Thursday, September 24, 2009

the road not taken

cafes, cobblestones, and churches.

I shall be telling you this with a sigh
Somehow ages and ages hence:
Two roads diverged in a wood and I --
I took the one less traveled by,
And that has made all the difference

--Robert Frost - The Road Not Taken

Choices.

That's what it all comes down to in life - the choices you make. Or the ones you don't.

Often times, you make the right choice and are duly rewarded. Sometimes, you make the wrong choice and you learn quickly of your mistake. And there are times, when you make one of those two choices - right or wrong; black or white - and you never really learn which choice you made. If it was good or bad, right or wrong. You're left to wonder in the gray area.

As a perfectionist (in denial, I might add) choices are hard for me. No matter what I choose, I always think I'm making the wrong choice. It's hard to know - to leap blindly towards the future by making a choice - if you're ever going to pick the right thing.

I put off choosing what I'd be going to graduate school for until weeks before I graduated from undergrad. And the stress that led towards that decision was nearly unbearable. The choices that lay before me were numerous and daunting. All of them with good points, yet all of them with negative points as well.

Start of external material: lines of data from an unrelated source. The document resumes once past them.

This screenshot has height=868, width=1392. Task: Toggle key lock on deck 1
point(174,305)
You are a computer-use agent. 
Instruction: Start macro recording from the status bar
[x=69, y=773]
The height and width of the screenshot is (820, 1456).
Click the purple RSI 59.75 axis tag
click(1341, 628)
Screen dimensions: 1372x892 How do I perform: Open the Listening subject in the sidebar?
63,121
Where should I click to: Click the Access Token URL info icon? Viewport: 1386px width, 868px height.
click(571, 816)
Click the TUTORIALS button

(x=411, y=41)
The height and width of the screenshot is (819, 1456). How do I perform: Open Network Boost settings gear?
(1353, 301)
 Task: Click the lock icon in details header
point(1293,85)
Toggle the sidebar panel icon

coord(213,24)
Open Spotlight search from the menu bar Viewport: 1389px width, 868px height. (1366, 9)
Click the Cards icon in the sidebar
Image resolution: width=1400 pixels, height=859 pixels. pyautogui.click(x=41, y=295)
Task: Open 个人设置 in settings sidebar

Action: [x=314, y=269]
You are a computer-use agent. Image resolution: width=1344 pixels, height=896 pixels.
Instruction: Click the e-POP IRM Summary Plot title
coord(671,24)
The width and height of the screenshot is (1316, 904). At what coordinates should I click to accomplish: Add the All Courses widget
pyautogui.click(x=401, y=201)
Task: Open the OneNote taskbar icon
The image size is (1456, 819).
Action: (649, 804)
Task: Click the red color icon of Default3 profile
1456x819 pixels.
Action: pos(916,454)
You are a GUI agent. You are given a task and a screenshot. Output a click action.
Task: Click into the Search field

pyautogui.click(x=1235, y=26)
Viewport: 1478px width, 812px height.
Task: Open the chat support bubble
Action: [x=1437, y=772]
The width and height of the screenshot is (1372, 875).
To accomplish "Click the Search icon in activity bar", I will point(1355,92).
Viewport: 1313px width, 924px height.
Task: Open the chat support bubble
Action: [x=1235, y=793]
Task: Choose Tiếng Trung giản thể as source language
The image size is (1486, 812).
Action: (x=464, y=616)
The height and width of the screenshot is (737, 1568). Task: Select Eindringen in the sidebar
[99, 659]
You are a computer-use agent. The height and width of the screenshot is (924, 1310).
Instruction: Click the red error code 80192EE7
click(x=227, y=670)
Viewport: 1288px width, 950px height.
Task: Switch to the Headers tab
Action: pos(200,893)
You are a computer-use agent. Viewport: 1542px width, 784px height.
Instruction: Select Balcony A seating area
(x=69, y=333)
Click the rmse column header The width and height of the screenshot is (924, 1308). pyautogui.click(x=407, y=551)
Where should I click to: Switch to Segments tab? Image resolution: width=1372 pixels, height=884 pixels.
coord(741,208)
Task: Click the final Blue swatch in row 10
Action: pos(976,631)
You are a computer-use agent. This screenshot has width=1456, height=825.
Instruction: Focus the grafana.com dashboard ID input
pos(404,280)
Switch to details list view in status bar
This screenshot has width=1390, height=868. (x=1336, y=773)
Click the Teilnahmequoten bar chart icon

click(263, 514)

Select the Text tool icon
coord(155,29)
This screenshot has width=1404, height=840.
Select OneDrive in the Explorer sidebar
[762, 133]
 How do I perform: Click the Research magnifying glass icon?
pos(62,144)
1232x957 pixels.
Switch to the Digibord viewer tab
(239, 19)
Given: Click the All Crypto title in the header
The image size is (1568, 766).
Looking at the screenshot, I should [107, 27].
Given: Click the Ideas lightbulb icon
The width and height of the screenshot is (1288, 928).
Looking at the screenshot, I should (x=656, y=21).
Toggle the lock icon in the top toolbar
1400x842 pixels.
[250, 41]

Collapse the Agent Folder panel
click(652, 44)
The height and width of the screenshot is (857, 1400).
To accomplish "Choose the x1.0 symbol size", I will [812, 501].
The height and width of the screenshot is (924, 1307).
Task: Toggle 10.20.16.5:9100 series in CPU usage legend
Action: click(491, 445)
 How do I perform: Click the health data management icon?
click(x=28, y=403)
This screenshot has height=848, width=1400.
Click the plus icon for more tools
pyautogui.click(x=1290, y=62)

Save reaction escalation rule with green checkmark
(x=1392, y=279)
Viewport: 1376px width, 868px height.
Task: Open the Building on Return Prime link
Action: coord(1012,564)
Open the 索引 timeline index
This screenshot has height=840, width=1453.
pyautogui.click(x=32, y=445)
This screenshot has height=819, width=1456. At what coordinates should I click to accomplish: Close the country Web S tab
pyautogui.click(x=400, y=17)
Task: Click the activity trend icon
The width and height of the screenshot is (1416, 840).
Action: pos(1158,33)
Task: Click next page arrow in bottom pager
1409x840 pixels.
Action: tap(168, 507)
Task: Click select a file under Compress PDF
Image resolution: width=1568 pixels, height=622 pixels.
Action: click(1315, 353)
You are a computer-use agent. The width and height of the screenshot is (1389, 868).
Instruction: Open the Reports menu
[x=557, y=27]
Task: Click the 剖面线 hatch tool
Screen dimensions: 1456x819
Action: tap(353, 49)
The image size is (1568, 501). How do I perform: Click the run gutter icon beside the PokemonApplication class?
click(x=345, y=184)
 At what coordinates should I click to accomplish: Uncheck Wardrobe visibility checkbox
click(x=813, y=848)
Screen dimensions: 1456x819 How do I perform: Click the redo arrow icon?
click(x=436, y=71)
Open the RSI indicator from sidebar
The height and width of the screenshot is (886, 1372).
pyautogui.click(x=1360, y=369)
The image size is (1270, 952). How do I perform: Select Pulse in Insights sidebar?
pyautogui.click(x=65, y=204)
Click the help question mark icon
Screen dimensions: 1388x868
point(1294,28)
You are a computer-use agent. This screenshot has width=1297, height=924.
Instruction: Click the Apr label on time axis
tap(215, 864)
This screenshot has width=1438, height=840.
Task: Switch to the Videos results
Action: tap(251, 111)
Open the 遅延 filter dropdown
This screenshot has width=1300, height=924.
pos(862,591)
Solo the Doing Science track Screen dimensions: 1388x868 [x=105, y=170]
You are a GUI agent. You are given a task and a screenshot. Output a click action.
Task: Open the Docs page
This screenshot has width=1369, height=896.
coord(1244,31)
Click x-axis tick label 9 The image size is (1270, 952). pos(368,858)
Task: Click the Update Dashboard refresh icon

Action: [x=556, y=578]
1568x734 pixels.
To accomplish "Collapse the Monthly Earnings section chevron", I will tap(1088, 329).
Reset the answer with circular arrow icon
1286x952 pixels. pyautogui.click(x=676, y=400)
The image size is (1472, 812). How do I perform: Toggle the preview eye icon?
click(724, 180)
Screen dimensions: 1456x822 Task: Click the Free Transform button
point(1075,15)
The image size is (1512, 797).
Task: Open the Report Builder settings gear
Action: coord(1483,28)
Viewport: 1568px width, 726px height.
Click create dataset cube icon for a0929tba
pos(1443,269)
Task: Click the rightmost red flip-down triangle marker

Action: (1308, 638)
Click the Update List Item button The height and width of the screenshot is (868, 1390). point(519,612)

But then, I finally chose and leapt blindly, faithfully, towards my decision.

Many things went into that choice. My ability to get into the program, the chance to do something good in the world, the belief that I was perfectly suited for the degree. There was also one thing that drove me towards my decision - how absolutely, perfectly practical the degree was.

I realize that most people turn their nose up when I mention that I'm getting my masters in nonprofit management. Most people don't really know what it is and are turned off by the words 'nonprofit' But what most people don't understand that the degree itself, is helpful, not only in the world of charitable organizations, but in every sector. Yes, my concentration is nonprofits, but the curriculum is filled with management courses (even accounting courses).

So, yes, my degree is practical. It's also something that ensures I will be helping people and serving my community and fellow man.

But here's the thing: I'm starting to doubt just how good this practical choice was for me. I often leave class in confusion or tears - sometimes both. After spending 2.5 extra hours after class where I was ridiculed and had a paper torn to shreds by a professor, those niggling little doubts that I chose the wrong thing began to pop to the front of my mind.

Perhaps it's the stress. Or the blow to my ego. Maybe it's everything combined that's making it difficult right now and I'll grow out of it with time. But right now, in this moment, I wish I would have picked on terms of passion instead of practicality.

I wish I would have picked the road less traveled.

Maybe that would have made a world of difference.

Or maybe not.

But, for now, I'll just continue to live in the gray area until I know for sure.